Please reproduce verbatim the lines below, from the first through the one with "Task: Click FADDE's verified checkmark badge".

┏━━

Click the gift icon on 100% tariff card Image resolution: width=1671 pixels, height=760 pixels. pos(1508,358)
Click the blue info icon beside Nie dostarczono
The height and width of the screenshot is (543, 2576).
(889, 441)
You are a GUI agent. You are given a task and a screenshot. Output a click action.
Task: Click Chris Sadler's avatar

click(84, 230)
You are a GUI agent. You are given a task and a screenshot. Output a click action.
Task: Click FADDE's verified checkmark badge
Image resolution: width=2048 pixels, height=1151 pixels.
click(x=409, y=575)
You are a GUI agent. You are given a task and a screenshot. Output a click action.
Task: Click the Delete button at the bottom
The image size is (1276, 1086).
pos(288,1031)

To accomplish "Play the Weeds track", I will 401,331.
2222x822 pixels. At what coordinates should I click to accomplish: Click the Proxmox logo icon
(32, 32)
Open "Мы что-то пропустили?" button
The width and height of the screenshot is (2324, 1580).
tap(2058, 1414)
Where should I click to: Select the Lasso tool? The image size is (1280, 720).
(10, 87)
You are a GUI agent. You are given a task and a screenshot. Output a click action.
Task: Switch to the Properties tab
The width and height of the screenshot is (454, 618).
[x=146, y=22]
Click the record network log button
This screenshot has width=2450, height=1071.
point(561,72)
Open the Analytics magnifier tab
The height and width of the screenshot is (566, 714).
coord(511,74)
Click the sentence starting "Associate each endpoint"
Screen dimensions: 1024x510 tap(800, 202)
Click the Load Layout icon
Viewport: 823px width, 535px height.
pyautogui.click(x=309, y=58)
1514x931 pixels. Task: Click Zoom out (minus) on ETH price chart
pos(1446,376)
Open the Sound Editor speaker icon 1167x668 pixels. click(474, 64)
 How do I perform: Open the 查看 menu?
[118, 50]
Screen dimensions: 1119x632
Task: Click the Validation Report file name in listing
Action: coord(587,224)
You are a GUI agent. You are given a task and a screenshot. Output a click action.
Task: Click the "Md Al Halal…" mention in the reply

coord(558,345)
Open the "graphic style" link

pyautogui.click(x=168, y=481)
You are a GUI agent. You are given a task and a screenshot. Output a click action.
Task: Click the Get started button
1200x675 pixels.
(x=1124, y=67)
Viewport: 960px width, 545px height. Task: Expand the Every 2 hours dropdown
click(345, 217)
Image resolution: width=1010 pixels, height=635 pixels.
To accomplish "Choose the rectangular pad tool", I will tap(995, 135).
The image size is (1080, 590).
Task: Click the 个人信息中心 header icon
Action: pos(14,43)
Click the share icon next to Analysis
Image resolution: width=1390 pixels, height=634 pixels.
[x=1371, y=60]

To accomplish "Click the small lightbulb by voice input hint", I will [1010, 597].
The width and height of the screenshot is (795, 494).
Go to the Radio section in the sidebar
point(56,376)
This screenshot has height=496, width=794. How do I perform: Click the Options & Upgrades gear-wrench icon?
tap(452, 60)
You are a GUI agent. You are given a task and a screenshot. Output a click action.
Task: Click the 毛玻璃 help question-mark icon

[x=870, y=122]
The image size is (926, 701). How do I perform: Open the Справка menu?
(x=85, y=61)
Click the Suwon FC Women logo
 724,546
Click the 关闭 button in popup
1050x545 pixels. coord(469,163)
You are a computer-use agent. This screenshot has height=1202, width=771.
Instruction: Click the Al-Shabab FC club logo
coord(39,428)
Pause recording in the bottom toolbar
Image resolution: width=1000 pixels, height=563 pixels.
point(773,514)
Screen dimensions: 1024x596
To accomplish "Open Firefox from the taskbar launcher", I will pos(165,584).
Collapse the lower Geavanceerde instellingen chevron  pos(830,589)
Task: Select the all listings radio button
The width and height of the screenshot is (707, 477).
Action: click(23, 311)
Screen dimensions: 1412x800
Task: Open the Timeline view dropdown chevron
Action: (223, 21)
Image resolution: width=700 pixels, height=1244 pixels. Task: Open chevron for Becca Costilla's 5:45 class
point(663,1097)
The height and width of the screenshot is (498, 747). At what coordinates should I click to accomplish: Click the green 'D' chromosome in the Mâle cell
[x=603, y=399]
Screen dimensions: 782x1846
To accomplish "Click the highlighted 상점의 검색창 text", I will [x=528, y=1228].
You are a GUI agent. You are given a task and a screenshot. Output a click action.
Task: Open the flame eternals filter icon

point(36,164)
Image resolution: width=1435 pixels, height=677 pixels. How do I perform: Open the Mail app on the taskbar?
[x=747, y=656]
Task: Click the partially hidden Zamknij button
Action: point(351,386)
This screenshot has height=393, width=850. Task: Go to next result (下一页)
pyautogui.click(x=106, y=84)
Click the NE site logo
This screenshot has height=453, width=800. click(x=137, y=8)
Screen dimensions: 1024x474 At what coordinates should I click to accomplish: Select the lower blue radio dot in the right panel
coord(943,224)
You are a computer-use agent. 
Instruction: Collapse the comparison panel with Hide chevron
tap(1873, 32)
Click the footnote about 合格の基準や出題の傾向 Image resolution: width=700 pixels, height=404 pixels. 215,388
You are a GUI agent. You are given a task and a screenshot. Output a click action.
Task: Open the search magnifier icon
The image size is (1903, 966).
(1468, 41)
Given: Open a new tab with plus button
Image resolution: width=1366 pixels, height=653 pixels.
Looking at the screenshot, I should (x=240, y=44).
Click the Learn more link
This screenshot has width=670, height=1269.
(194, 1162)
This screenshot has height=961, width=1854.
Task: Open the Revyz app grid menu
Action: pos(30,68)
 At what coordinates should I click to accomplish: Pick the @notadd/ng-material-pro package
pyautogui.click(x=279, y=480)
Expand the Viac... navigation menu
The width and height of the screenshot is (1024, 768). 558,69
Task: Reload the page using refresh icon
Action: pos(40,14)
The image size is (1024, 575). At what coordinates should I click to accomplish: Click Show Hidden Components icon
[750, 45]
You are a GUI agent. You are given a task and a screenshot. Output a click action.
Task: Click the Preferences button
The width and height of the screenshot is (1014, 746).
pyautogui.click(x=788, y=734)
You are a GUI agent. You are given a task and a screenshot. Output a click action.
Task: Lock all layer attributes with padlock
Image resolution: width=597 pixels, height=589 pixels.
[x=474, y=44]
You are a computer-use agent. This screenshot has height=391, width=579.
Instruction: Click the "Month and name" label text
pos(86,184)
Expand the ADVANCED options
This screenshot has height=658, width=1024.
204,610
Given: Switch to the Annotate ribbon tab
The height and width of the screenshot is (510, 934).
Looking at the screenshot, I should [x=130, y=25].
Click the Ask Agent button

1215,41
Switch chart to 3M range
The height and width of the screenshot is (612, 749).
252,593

┗━━

# ANSWER TO THIS PROBLEM
Click the gift icon on 100% tariff card Image resolution: width=1671 pixels, height=760 pixels. pos(1508,358)
Click the blue info icon beside Nie dostarczono
The height and width of the screenshot is (543, 2576).
(889, 441)
You are a GUI agent. You are given a task and a screenshot. Output a click action.
Task: Click Chris Sadler's avatar

click(84, 230)
You are a GUI agent. You are given a task and a screenshot. Output a click action.
Task: Click FADDE's verified checkmark badge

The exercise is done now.